Home  >  Article  >  Java  >  Detailed explanation of JavaHashMap implementation principle

Detailed explanation of JavaHashMap implementation principle

高洛峰
高洛峰Original
2017-01-19 10:34:461215browse

HashMap is a Map interface implementation based on a hash table. It provides all optional mapping operations and allows the use of null values ​​and null construction. It is not synchronized and does not guarantee the mapping order. Let's record the research on the implementation principle of HashMap.

HashMap internal storage

Inside HashMap, all key-value pair relationships are stored by maintaining a transient variable array table (also known as: bucket). The bucket is an array of Entry objects, and the size of the bucket Can be resized as needed, length must be a power of 2. The following code:

/**
  * 一个空的entry数组,桶 的默认值
  */
 static final Entry<?,?>[] EMPTY_TABLE = {};
 /**
  * 桶,按需调整大小,但必须是2的次幂
  */
 transient Entry<K,V>[] table = (Entry<K,V>[]) EMPTY_TABLE;

Initial capacity and load factor

HashMap has two parameters that affect performance, initial capacity and load factor.

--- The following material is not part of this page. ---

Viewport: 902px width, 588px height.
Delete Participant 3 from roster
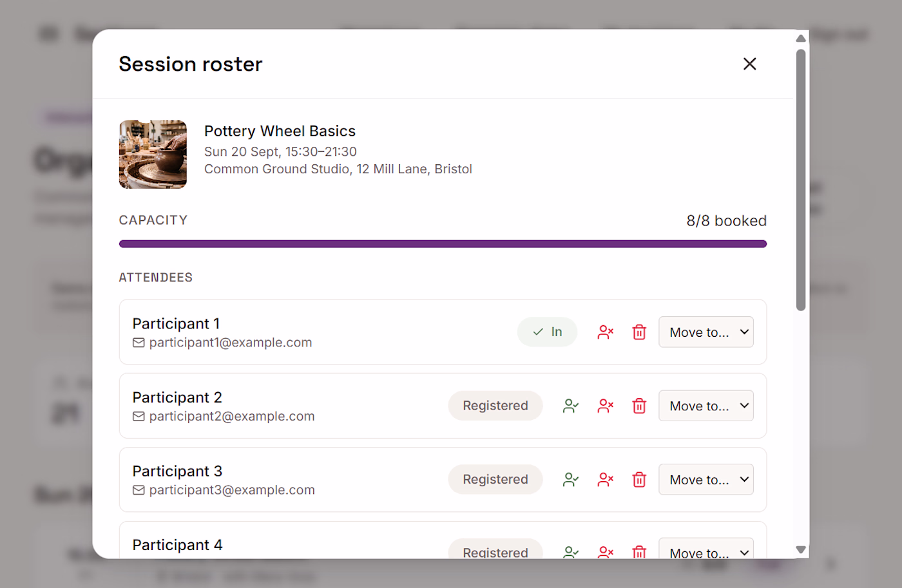tap(639, 480)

Capacity is the number of buckets in the hash table, initial capacity is simply the capacity of the hash table when it is created, and load factor is a measure of how full the hash table can be before its capacity automatically increases. When the number of entries in the hash table exceeds the product of the load factor and the current capacity, the hash table needs to be rehashed (that is, the internal data structure is rebuilt), and new entries are created with twice the current capacity during reconstruction. The initial capacity and load factor can be set through the constructor. The default initial capacity is 16 entries, the maximum capacity is 2^30 entries, and the default load factor is 0.75.

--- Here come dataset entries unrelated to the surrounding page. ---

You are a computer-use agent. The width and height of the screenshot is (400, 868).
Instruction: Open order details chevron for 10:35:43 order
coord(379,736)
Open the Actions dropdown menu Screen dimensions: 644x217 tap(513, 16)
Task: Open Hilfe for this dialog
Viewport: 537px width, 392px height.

The bucket is like a bucket that stores water. Its default initial water storage capacity is 16 units of water. By default, when the water is filled to 16*0.75, the capacity will be expanded first to 32 units the next time data is added. 0.75 is the load factor. The initial capacity and load factor can be set when creating the bucket. The maximum capacity of a bucket is 230 units of water. When the initial capacity setting quantity is greater than the maximum capacity, the maximum capacity shall prevail. When expanding, if it is greater than or equal to the maximum capacity, it will be returned directly.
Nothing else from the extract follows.